L'Associazione per la Protezione del Territorio dai Grandi Predatori ritiene che la pastorizia sia a rischio.
«Se il settore prenderà finalmente consapevolezza della presenza dei predatori e metterà in atto misure di protezione, adeguandole alla realtà locale, potrà senz’altro sopravvivere. Anzi, i consumatori in Svizzera chiedono un’agricoltura rispettosa della natura e sapranno ricompensare adeguatamente gli allevatori disposti a mettere in atto le misure di convivenza. L’importante è non lasciare i singoli allevatori in balia del lupo. L'intero settore, in particolare la Sezione dell’agricoltura, deve sostenere maggiormente lo sforzo di adattamento».

Con il pascolo primaverile il rischio di nuove predazioni è davvero così grande? Come proteggersi?
«Se consideriamo che attualmente i danni da predazione da lupi sono infinitesimali rispetto ai danni arrecati dagli ungulati ai campi e alla vigna, pensiamo che l’arrivo del lupo possa solo giovare nel complesso al settore.

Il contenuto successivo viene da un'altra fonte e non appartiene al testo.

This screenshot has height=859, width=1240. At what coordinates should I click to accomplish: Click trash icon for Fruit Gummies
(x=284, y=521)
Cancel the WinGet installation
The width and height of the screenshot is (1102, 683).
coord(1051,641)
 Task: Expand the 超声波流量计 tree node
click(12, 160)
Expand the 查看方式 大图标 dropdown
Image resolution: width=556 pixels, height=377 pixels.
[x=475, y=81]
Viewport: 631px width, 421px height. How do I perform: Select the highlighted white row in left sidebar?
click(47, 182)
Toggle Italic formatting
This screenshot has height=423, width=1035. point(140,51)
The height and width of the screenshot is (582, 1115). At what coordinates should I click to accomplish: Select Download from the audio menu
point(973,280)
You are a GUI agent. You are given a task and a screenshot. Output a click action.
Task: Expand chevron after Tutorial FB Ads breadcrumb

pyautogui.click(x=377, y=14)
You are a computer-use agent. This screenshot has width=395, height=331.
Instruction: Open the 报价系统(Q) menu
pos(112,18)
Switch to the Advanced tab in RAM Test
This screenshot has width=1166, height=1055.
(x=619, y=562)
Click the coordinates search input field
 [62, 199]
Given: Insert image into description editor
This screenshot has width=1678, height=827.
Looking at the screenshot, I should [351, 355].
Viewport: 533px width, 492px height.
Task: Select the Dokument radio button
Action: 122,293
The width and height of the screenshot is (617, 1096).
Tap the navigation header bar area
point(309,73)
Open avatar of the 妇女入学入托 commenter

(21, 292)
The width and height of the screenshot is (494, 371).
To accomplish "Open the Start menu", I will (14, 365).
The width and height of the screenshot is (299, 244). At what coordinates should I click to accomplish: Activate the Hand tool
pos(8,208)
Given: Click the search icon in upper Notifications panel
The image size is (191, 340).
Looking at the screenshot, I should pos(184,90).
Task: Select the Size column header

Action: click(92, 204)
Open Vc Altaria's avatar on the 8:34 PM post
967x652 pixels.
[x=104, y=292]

Ripetiamo: l’importante è mettere in atto le misure di protezione delle greggi. L’esperienza dimostra che il numero di capi predati diminuisce sensibilmente laddove le greggi sono ben protette da recinzioni, cani e pastori. Inoltre, come WWF sosteniamo la ricerca di sistemi innovativi per ridurre i conflitti tra agricoltura e animali selvatici».